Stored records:
---------------
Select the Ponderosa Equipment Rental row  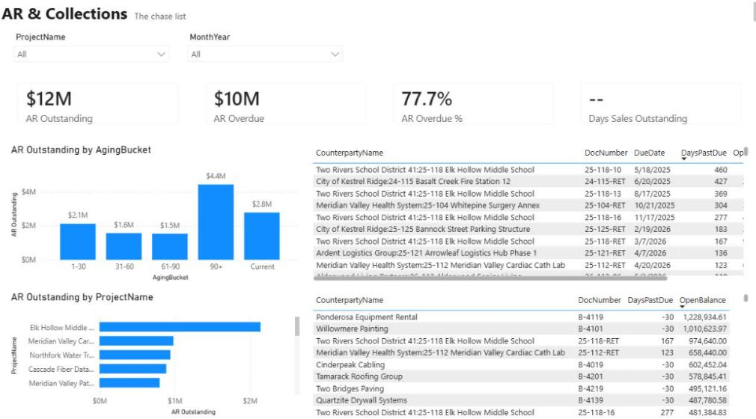tap(521, 316)
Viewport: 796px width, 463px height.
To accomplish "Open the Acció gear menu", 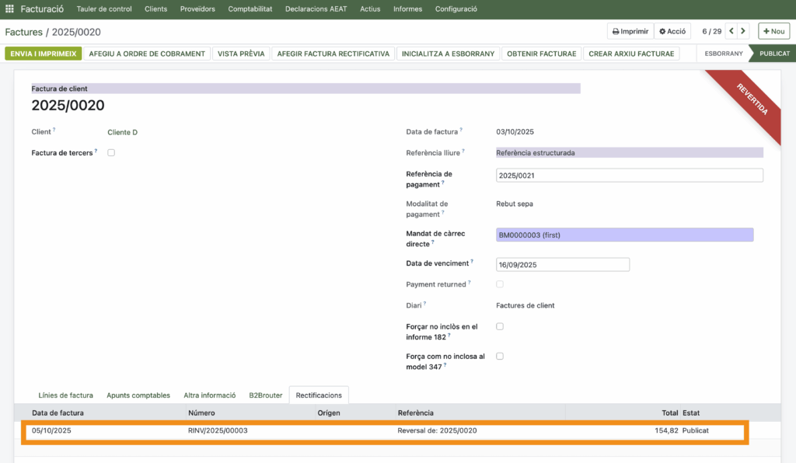I will click(672, 31).
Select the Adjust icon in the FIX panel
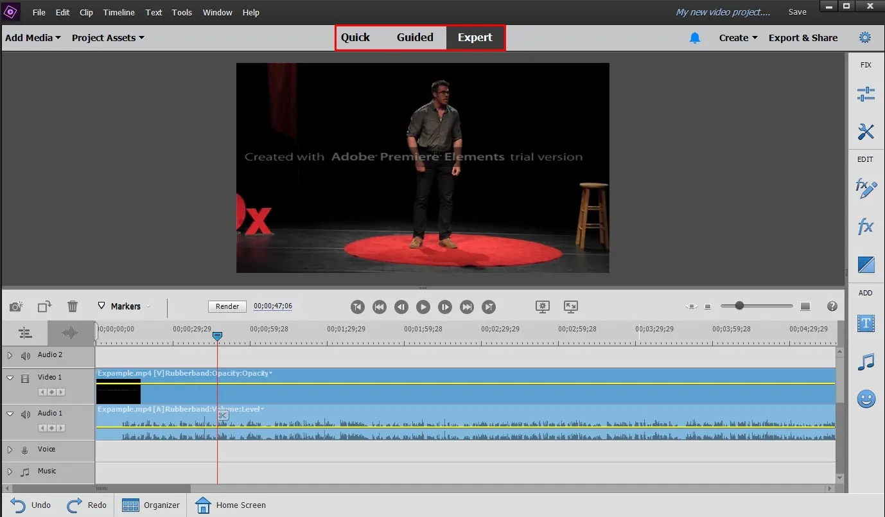Viewport: 885px width, 517px height. [865, 94]
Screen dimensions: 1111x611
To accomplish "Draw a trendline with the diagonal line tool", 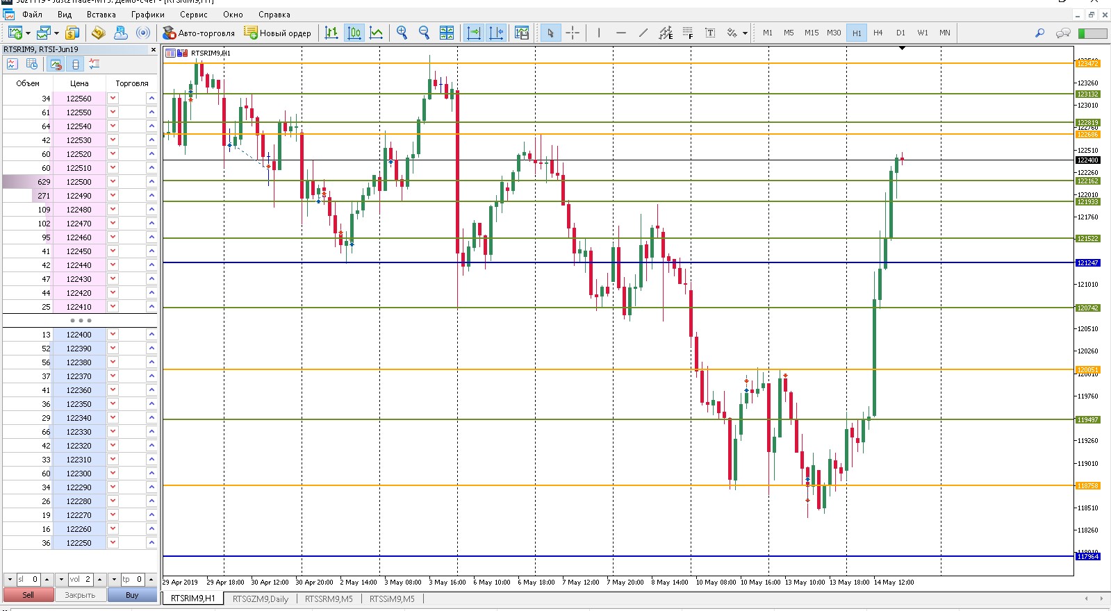I will point(643,33).
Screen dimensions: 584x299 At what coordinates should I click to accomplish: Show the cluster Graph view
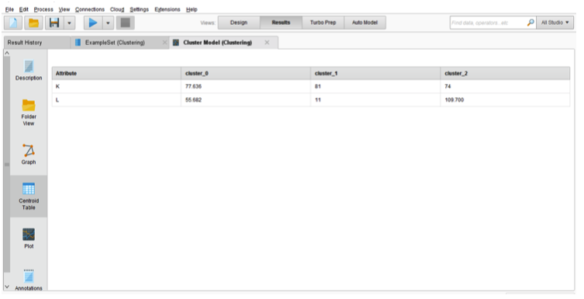[x=29, y=155]
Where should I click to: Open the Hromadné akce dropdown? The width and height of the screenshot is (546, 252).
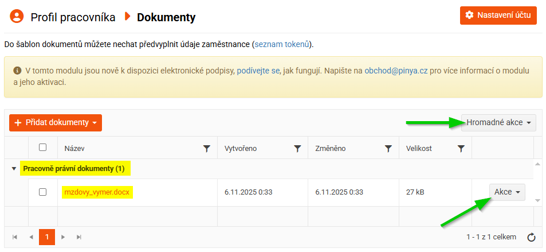tap(498, 122)
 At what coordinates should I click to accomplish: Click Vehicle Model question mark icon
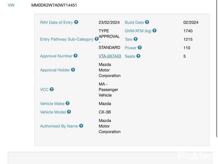click(69, 112)
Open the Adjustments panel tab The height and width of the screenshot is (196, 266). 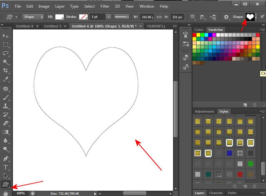[x=204, y=112]
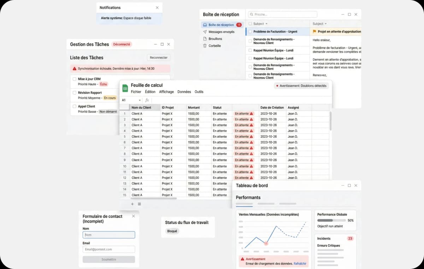Click the add sheet plus icon
424x269 pixels.
(133, 204)
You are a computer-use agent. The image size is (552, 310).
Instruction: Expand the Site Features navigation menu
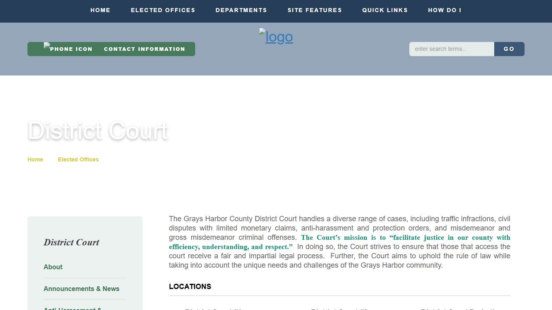pyautogui.click(x=314, y=10)

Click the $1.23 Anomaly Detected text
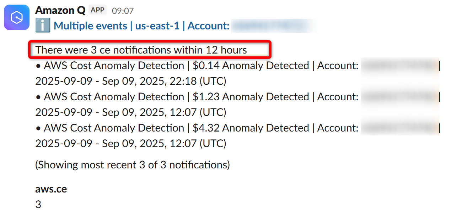[x=251, y=97]
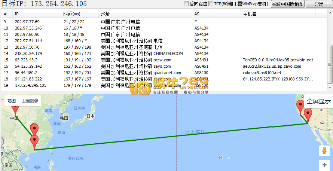Click the 主机名 column header

tap(250, 14)
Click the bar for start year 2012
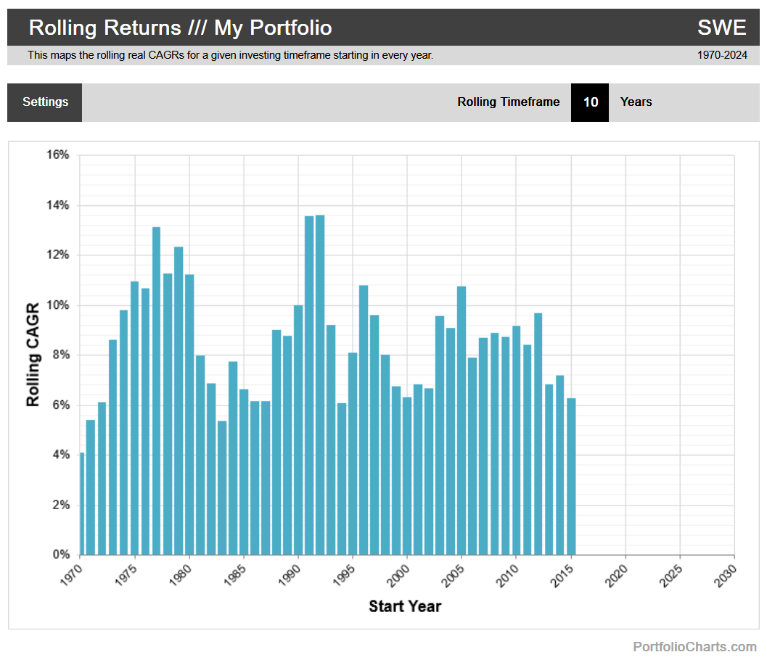 pos(538,434)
---------------
Assigned task.
Begin at the line containing "Click the $1.23 Anomaly Detected text" and extract every line through the end of the records, inclusive, exactly and only; omit pictures.

Result for this exercise.
Click the $1.23 Anomaly Detected text
[x=251, y=97]
Click the 主机名 column header

tap(250, 14)
Click the bar for start year 2012
 pos(538,434)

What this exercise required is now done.